Hunter’s next acting role in the theater will be what she called Amanda’s “intimidating and massive part” in McMahon’s production of “The Glass Menagerie.”

Gilmore is “always inspiring to work with,” Hunter said. “She’s creative with a bit of quirky humor combined.”

The historic theater “is not only a beautiful theater to watch, but an equally beautiful place to perform,” said Hunter.

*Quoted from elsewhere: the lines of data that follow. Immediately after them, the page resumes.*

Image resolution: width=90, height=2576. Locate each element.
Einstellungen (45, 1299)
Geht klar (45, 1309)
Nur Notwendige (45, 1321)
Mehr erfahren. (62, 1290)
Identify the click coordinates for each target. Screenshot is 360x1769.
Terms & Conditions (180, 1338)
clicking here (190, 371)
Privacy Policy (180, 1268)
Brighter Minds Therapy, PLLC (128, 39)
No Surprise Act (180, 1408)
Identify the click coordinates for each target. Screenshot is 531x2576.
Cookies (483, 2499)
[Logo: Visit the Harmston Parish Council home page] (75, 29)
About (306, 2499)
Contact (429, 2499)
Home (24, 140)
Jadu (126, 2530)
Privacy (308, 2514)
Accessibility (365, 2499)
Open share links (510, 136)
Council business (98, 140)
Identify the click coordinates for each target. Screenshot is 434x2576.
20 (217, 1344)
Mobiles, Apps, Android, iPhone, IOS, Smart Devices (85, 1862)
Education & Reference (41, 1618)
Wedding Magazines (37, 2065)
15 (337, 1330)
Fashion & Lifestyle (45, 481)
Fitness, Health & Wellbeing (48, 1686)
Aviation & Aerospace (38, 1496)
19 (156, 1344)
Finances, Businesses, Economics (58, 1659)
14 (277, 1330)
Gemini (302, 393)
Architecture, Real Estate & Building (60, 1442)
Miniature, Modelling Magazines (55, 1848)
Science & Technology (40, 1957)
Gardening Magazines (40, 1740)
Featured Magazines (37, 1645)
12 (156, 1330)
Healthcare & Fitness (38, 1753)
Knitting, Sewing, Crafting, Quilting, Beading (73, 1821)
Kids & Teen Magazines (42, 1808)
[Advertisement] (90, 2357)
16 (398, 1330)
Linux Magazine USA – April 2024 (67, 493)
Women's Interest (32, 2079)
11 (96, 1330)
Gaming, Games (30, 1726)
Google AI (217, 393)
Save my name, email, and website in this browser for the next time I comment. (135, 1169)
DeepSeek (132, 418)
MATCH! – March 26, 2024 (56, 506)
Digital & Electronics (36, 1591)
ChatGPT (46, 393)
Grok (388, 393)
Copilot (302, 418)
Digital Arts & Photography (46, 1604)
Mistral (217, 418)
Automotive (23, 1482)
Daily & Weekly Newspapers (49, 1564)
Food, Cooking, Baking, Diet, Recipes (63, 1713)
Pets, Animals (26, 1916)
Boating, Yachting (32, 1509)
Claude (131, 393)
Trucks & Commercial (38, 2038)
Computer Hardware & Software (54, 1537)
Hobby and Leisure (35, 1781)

McMahon, originally from Birmingham, has directed several shows at the theater, most recently a production of Neil Simon’s “Plaza Suite”.

“I love coming back to Birmingham and working in the theater where I grew up, and Cathy gives me a lot of space to be as creative as possible,” McMahon said.

He praises the staff and the pool of local actors. “Birmingham has very talented people,” he said.

Another key goal of the theater is to grow its youth education program – under the direction of education director Jennifer Spiegelman – which “is growing by leaps and bounds,” Gilmore said.

Children and adolescents learn the craft of theater and how to put on shows.

Participants in the STARS (Students Play a Role at Samford) program will perform three shows this season, including the Disney musical “Madagascar Jr”. in November.

The youth program may be the source of theater audiences in the future, Gilmore said.

“We hope that these children grow up learning theater and when they become adults they enjoy it and they in turn will exhibit their children in the theater,” she said.

Gilmore is also globally proud of the quality of the shows the Virginia Samford Theater presents using talented local professionals.

“I am very proud of Birmingham’s talent,” she said.

Gilmore also expresses his pride in his staff.

“They do such a phenomenal job for such a small group of people,” she said.

Hunter said the Virginia Samford Theater is an invaluable presence in Birmingham’s creative and cultural life. “Cathy and this theater give those of us in need the opportunity to learn and develop our talents,” said Hunter.

Gilmore – now entering his third decade in the theater – said his work was very rewarding.

“It’s gratifying to see that we were able to take over this building in 2000 when UAB put it up for sale and that we were able to work with Virginia Samford, who actually purchased the building, and our board of directors who did. is engaged to raise funds to completely renovate the building, ”said Gilmore.